Did you even read the article? That's pretty much exactly what he said.

"Government will never run the way Silicon Valley runs...,” Obama said.

I'm guessing Obama knows this because he's also run a few successful startups
in SV....

“Sometimes I talk to CEOs, they come in and they start telling me about
leadership, and here’s how we do things. And I say, well, if all I was doing
was making a widget or producing an app, and I didn’t have to worry about
whether poor people could afford the widget, or I didn’t have to worry about
whether the app had some unintended consequences … then I think those
suggestions are terrific."

So again we have the guy in government who's never been in business
"schooling" the guy in business.

------
joeyespo
> But there’s lots of collateral damage inherent in the free market — in
> “blowing up the system,” as Silicon Valley entrepreneurs like to say.

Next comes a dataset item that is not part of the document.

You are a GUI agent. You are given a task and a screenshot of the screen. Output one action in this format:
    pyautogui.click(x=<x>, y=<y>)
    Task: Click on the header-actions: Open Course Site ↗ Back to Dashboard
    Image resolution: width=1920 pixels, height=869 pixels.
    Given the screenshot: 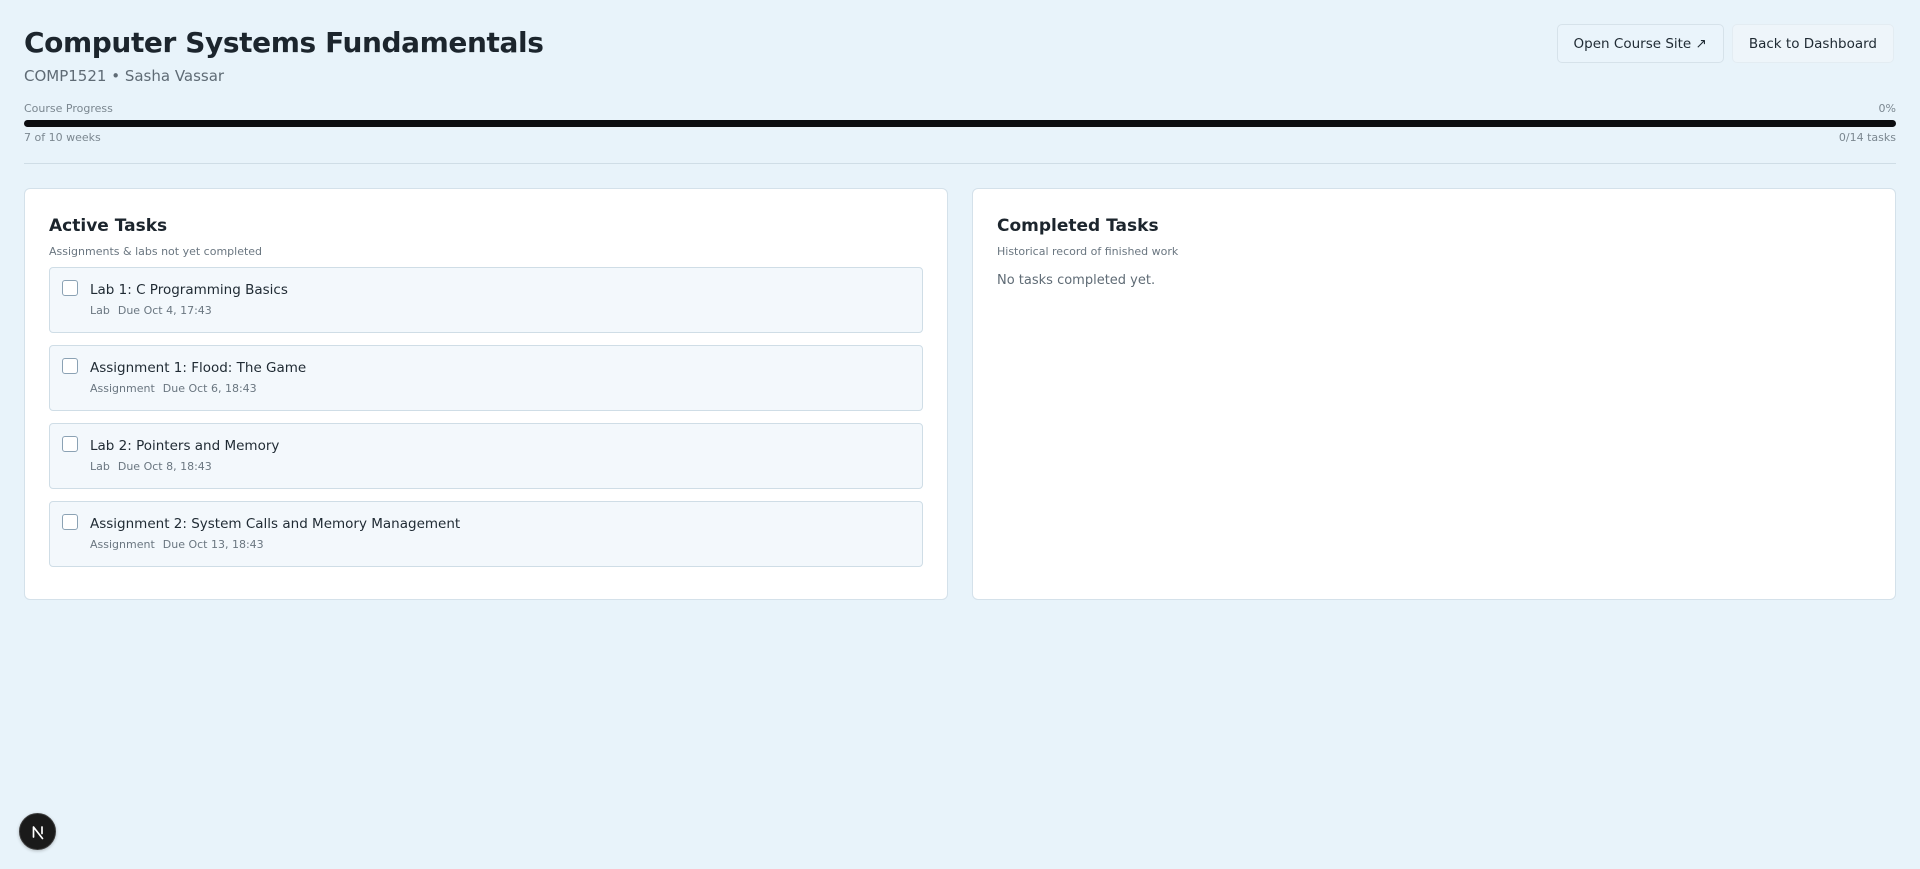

Such
> explosions are great for the bomb manufacturers, but not so much for
> innocent bystanders.

This seems to be the overlooked point here. In business, it can be profitable
to disrupt and go after sweeping changes. In government, you can hurt real
people in large numbers by doing so.

Also, the article isn't implying that companies can't or won't do good.
Companies can certainly work well across income ranges. The point is, that's
still a different goal than working well across _all_ income ranges.